### How to complete this task
Would you reproduce, without any alteration, the lines from the opening line of the entries through the line that has "You are a computer-use agent. 1374x868" in it?

══ Records

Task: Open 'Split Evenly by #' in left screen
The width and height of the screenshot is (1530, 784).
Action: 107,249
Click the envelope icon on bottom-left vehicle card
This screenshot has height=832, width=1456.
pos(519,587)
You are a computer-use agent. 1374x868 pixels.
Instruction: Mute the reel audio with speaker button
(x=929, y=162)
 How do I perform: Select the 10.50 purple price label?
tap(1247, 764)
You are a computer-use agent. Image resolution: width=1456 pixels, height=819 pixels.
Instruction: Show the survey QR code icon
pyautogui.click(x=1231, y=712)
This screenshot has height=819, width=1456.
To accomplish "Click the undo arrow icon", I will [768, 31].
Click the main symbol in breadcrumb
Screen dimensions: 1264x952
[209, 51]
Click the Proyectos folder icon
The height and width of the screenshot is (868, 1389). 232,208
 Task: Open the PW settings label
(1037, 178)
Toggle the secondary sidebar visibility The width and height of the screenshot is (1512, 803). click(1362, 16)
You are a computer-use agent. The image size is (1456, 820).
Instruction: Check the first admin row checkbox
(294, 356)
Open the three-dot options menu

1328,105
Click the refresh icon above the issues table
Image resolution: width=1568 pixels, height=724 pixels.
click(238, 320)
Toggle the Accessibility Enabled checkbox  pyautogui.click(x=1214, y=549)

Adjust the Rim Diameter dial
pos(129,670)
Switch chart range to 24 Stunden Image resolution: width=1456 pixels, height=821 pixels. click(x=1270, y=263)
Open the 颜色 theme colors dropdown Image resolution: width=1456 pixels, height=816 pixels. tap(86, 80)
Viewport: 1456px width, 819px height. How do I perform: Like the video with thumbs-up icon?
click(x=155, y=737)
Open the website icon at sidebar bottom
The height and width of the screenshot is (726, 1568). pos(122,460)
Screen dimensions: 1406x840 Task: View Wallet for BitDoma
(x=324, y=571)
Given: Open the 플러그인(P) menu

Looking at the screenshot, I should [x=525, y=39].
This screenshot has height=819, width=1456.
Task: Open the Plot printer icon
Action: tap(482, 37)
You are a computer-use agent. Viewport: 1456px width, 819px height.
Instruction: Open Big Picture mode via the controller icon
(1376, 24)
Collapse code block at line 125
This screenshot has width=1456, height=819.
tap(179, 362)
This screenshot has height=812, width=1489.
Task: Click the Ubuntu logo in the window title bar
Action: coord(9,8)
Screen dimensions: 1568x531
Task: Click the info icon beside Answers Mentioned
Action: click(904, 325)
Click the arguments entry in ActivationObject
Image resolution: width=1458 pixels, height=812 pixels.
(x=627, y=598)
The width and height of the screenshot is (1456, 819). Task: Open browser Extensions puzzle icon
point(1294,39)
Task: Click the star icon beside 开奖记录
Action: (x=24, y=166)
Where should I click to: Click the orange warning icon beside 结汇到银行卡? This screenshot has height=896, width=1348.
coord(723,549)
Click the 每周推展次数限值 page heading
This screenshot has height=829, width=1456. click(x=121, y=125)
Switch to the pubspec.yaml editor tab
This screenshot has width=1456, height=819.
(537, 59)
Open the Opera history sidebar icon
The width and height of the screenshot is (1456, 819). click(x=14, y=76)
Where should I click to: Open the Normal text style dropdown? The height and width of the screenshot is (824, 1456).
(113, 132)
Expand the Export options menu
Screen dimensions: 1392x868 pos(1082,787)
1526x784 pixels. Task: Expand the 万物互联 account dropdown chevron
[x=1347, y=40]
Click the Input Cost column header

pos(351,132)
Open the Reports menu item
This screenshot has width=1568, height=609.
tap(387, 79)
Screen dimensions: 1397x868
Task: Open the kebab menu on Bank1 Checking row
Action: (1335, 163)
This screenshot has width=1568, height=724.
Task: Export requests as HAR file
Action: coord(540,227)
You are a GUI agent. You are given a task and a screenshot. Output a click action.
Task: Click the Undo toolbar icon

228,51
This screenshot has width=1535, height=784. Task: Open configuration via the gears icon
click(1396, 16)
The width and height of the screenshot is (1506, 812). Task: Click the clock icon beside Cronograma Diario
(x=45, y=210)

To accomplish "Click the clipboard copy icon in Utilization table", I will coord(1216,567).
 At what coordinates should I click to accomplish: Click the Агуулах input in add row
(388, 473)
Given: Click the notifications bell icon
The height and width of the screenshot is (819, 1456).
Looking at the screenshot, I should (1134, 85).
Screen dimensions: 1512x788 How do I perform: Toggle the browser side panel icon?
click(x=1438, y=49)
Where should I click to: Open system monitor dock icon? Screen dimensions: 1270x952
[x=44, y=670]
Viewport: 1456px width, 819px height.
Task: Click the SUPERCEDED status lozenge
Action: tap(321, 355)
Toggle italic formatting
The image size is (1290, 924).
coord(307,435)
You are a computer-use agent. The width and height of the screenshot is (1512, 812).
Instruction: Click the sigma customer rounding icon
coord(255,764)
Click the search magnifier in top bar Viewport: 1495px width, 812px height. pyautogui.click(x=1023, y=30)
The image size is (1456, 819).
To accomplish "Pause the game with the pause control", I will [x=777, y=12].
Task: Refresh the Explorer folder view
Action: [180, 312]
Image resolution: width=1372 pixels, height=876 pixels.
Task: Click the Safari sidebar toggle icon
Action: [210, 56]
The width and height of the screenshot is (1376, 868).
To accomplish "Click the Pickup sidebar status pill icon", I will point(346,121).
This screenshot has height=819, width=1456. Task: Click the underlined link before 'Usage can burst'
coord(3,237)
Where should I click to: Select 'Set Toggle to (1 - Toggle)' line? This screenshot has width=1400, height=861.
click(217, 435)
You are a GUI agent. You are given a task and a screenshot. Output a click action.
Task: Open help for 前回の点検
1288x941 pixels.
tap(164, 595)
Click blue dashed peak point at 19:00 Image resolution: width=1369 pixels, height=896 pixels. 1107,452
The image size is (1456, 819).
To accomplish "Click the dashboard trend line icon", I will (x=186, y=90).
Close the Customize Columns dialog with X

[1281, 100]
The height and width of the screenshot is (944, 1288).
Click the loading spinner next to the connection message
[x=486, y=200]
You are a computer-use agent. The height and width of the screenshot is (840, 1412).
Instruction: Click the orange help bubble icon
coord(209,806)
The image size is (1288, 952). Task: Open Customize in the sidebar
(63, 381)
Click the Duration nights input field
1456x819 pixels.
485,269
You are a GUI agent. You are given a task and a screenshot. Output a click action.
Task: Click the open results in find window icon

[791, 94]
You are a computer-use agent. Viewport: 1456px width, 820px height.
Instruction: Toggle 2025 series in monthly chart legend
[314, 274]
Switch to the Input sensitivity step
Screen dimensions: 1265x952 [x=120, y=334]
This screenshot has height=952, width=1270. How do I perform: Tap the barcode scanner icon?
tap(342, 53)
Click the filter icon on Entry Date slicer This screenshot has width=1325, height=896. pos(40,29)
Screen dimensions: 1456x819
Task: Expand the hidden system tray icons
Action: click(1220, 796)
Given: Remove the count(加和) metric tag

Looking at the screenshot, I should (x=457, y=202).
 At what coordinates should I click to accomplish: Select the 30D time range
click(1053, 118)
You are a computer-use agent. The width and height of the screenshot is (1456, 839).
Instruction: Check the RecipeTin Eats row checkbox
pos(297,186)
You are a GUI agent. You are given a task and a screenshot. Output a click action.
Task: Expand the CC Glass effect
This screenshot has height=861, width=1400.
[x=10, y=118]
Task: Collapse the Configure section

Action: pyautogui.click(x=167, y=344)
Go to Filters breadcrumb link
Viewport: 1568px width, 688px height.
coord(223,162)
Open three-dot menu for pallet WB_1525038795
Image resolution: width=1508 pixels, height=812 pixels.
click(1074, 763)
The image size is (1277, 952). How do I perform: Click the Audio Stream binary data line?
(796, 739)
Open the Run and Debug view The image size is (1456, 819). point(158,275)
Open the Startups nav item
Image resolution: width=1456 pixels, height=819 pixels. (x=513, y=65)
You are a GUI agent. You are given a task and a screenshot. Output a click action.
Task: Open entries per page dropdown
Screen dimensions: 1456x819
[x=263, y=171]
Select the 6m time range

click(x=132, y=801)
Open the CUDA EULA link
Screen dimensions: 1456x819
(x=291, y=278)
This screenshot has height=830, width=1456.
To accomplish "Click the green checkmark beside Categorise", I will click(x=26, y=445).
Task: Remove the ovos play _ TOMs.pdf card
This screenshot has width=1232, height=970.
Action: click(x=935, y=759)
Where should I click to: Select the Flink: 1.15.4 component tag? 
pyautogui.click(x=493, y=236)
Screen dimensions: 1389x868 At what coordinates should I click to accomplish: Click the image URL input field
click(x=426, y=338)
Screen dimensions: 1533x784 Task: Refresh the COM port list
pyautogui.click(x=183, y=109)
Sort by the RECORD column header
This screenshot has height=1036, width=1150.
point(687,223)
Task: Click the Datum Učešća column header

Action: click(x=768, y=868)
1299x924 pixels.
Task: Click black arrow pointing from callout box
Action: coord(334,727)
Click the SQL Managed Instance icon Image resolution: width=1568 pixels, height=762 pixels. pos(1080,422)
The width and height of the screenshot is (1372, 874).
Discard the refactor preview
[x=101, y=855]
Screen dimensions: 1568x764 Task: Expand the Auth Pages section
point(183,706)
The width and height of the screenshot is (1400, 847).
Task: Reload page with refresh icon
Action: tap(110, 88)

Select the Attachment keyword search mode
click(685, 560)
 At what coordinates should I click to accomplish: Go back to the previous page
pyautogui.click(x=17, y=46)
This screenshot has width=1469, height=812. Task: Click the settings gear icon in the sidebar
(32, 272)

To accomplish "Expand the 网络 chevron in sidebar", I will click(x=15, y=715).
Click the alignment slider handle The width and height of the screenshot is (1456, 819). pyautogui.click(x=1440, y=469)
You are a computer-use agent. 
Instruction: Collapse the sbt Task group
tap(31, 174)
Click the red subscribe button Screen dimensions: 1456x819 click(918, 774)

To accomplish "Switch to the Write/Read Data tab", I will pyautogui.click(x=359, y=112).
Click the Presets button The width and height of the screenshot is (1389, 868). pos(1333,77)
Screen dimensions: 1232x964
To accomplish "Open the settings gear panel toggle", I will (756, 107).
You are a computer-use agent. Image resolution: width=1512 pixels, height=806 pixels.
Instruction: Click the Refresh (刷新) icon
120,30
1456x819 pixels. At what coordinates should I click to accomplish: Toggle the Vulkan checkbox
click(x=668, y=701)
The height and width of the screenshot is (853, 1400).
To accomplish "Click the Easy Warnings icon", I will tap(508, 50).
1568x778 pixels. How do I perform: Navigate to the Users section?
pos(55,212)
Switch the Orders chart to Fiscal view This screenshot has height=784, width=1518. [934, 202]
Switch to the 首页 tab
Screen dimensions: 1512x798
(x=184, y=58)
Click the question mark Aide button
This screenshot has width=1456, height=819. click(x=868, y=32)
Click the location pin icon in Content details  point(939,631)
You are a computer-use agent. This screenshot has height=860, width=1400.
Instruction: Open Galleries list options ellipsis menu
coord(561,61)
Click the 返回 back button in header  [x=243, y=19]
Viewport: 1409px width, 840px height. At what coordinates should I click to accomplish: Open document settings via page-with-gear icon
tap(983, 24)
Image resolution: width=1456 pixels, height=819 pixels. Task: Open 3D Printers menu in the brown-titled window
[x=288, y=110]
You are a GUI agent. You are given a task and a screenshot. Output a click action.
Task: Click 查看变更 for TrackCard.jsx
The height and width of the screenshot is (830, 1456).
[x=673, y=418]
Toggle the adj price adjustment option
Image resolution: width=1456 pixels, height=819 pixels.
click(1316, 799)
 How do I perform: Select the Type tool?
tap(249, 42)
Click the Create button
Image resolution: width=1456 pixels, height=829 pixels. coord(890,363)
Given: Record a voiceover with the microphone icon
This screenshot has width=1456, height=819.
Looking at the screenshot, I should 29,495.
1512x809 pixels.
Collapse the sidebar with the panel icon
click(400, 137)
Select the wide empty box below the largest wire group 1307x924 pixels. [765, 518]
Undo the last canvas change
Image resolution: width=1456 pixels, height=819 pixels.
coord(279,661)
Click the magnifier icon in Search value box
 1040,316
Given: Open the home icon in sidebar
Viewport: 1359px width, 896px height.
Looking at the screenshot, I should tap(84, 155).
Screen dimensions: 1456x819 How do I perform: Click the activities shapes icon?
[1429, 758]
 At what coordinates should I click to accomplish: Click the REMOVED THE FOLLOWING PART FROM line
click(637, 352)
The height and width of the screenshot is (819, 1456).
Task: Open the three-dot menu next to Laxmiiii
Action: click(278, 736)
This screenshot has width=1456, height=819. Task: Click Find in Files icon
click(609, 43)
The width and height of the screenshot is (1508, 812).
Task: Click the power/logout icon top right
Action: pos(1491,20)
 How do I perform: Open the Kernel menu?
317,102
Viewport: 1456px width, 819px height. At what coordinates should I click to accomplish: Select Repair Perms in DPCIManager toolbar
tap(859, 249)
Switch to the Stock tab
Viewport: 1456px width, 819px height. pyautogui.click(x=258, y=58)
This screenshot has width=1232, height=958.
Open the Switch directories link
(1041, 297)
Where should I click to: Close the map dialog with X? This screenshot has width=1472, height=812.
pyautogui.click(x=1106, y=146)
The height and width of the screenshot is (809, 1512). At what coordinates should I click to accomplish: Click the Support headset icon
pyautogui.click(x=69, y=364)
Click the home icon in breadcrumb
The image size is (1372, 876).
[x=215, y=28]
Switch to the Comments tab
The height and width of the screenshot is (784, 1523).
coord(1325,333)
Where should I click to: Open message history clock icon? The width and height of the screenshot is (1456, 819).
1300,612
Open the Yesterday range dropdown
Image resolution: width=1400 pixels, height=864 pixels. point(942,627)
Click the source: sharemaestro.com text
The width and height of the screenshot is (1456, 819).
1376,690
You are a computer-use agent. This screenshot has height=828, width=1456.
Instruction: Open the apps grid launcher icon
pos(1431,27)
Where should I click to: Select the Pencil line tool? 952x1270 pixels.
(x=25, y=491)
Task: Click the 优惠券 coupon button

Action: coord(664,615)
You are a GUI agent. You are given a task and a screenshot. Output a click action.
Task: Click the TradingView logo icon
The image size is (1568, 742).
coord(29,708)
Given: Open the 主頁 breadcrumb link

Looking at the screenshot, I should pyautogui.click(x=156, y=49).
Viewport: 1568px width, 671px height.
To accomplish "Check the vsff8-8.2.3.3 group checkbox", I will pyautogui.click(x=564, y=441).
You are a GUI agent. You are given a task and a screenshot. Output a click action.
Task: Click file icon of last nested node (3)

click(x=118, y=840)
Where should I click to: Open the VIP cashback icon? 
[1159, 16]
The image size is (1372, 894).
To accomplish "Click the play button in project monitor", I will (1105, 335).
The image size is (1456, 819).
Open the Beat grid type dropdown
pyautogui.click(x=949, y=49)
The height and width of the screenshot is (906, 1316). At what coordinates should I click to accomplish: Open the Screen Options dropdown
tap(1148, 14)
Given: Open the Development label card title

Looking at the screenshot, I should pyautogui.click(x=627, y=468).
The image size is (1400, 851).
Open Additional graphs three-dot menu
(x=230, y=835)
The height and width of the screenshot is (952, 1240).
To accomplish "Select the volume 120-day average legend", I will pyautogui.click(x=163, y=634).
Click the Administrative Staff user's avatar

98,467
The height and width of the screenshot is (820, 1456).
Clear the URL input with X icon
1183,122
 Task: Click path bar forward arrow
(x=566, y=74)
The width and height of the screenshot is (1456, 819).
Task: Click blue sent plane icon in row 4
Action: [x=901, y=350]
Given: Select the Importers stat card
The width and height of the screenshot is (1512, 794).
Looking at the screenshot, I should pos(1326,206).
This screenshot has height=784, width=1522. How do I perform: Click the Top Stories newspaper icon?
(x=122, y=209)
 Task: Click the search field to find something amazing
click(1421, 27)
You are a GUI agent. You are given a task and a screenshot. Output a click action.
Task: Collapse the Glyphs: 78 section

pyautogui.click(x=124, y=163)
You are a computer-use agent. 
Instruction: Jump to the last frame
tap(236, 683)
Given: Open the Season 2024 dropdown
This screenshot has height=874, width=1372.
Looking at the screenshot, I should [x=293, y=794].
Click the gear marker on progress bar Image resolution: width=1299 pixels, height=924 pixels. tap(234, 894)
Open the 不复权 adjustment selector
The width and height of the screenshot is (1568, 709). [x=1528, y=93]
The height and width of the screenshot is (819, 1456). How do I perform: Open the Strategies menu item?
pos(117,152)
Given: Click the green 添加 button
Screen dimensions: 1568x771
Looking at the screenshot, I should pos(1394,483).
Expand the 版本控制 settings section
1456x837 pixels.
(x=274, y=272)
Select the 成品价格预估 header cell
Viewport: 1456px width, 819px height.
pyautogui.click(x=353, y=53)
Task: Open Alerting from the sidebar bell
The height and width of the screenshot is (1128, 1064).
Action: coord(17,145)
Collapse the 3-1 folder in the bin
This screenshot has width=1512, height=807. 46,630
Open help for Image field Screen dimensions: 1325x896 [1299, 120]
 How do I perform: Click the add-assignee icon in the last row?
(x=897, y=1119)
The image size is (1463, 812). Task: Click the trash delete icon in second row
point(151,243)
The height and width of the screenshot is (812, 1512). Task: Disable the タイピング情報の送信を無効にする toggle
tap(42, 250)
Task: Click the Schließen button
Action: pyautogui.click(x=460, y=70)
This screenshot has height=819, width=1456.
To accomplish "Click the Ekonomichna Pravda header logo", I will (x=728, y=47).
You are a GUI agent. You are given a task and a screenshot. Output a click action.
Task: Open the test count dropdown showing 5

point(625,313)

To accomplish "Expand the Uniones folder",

════

### Result below
Task: Open 'Split Evenly by #' in left screen
The width and height of the screenshot is (1530, 784).
Action: 107,249
Click the envelope icon on bottom-left vehicle card
This screenshot has height=832, width=1456.
pos(519,587)
You are a computer-use agent. 1374x868 pixels.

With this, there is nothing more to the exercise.